El pedido de la Justicia italiana incluye a 61 argentinos, 7 bolivianos, 13 brasileños, 22 chilenos, 7 paraguayos, 4 peruanos y 32 uruguayos. Seis de esos 146 represores ya fallecieron, incluido el dictador chileno Augusto Pinochet. Si bien no se conoce el detalle completo con los nombres de los represores solicitados, se estima que en el caso argentino muchos podrían estar actualmente procesados y detenidos por la Justicia local. El pedido quedó ahora radicado en el Ministerio de Justicia del gobierno italiano, que deberá activar la búsqueda e informar a los países de origen de los represores.

En la Argentina la investigación judicial del Plan Cóndor comenzó con una presentación en noviembre de 1999. Tras ocho años de investigación, el 28 de noviembre pasado el juez federal Sergio Torres ­que subrogó en esa causa al ex juez federal Guillermo Montenegro, actual secretario de seguridad del jefe de gobierno Mauricio Macri­ consideró concluida la etapa de instrucción y resolvió la elevación a juicio oral y público contra 17 responsables argentinos de la Operación Cóndor , incluidos los generales Cristino Nicolaides, Luciano Benjamín Menéndez, Eduardo Harguindeguy, Ramón Díaz Bessone y Antonio Domingo Bussi.

"La cantidad de personas implicadas en los distintos países va a tener un efecto de repetición y contagio en los países afectados por las dictaduras", advirtió Slepoy. "Las medidas adoptadas por juzgados de distintos países como Italia, España y Francia dan una idea fehaciente de que este tipo de criminales debe ser perseguido por todos los tribunales y no podrán andar sueltos en ninguna parte del mundo", concluyó.

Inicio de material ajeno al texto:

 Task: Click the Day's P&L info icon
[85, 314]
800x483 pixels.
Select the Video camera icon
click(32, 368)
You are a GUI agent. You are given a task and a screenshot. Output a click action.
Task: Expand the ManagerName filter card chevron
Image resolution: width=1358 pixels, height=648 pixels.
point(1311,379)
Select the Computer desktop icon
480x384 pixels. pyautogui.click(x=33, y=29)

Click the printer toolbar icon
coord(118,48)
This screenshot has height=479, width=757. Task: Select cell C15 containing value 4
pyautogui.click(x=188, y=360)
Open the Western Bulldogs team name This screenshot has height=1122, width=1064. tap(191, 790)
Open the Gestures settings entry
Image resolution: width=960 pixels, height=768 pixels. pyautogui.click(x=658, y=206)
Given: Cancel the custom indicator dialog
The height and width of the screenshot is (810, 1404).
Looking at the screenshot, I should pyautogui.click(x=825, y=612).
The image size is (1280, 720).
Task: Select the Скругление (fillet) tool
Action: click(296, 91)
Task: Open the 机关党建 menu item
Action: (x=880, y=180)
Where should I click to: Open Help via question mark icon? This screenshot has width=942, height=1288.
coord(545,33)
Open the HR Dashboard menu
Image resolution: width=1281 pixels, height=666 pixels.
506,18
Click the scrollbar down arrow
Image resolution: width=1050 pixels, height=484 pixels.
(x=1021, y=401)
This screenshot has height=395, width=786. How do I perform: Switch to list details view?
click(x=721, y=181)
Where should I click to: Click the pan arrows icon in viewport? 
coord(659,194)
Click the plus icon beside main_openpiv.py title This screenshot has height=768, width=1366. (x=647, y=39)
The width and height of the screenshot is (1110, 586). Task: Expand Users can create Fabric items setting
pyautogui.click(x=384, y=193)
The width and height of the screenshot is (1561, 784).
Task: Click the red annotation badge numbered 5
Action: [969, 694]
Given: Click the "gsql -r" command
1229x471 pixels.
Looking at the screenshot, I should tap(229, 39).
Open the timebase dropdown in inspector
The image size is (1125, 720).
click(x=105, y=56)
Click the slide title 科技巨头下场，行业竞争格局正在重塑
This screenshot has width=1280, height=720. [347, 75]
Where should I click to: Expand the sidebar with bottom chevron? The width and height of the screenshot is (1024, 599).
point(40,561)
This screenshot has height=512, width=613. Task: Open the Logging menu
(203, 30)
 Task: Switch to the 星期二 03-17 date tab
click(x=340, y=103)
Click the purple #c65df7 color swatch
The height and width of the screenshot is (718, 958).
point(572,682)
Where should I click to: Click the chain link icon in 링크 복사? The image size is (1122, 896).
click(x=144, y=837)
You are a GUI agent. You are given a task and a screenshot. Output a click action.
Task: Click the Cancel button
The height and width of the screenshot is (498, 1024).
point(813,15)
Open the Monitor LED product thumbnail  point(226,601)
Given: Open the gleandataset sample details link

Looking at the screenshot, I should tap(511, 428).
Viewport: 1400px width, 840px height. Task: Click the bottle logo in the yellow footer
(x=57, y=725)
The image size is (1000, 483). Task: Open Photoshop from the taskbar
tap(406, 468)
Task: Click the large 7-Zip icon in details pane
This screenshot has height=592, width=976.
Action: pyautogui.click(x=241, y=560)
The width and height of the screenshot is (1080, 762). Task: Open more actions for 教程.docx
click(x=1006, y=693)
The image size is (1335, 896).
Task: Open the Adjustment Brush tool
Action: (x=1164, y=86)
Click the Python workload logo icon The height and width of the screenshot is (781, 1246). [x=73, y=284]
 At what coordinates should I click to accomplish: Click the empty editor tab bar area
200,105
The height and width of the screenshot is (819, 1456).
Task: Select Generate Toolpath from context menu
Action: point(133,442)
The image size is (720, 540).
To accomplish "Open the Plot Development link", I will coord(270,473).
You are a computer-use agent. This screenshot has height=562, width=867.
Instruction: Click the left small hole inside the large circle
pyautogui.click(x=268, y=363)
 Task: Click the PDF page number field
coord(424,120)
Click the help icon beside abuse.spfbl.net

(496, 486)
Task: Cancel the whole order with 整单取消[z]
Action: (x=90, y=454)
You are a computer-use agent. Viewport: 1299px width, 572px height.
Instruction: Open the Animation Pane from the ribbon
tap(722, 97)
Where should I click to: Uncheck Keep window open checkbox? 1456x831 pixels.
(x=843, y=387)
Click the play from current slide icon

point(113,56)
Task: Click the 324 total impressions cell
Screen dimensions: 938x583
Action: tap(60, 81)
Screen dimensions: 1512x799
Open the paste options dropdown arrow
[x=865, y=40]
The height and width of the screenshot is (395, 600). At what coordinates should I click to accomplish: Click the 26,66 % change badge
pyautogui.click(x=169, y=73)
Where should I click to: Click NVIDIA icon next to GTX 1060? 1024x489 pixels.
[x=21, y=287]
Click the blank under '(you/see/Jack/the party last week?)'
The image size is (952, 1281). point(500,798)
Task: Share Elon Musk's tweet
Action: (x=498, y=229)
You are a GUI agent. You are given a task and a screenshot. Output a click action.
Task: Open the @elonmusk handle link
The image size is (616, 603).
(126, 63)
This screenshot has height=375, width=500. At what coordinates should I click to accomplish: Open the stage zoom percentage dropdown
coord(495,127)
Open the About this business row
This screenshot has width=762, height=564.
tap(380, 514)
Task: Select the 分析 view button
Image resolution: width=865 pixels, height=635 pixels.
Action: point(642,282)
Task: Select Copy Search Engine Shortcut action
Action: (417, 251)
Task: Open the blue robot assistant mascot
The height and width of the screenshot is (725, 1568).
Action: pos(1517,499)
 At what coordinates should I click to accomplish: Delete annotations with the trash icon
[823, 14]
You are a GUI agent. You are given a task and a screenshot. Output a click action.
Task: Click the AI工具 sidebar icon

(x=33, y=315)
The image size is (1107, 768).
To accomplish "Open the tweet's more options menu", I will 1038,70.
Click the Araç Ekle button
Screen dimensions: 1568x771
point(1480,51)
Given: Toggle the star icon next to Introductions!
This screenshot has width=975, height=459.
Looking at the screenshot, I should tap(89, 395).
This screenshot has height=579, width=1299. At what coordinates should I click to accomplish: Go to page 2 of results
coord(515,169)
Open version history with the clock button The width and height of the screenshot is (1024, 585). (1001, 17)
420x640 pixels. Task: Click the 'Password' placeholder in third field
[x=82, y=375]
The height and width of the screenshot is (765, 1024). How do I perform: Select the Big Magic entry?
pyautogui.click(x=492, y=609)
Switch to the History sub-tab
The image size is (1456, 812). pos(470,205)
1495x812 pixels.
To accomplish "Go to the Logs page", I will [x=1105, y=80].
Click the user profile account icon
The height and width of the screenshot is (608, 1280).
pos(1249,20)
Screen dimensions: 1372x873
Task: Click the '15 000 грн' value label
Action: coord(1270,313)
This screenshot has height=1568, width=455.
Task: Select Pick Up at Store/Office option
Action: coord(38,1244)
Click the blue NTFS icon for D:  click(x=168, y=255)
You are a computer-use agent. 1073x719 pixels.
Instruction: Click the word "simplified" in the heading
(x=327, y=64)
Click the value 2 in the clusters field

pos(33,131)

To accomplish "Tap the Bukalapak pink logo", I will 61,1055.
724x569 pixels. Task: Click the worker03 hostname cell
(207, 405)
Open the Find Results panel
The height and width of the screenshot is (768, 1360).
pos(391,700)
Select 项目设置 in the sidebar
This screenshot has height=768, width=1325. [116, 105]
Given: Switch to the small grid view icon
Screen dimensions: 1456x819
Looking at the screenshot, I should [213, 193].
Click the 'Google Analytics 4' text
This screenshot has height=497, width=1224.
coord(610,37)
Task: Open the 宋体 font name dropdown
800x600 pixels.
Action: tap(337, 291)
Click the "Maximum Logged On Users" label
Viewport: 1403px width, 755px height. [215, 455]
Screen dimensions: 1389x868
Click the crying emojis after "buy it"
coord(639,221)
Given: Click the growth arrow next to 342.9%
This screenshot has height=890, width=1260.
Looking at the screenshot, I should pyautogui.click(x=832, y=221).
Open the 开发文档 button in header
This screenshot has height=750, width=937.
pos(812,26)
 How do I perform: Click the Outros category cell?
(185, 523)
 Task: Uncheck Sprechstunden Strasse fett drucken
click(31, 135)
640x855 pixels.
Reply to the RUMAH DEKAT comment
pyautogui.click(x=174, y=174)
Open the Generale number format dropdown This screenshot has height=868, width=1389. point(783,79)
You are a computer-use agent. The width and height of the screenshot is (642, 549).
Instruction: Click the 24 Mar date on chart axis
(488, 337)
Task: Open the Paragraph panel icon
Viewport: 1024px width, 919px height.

No es la primera buena noticia de 2007 surgida en Italia. En marzo la Corte de Apelaciones de Roma condenó en ausencia a cadena perpetua a los marinos Alfredo Astiz, Jorge "Tigre" Acosta, Jorge Vildoza (prófugo de la Justicia desde 1987), Antonio Vañek y al prefecto Héctor Febres (quien murió envenenado el 10 de diciembre en su prisión VIP de Prefectura) por delitos de lesa humanidad contra italianos que fueron vistos por última vez en la ESMA. Siete años antes, en 2000, la Justicia italiana ya había condenado a cadena perpetua a los generales Guillermo Suárez Mason y Santiago Riveros.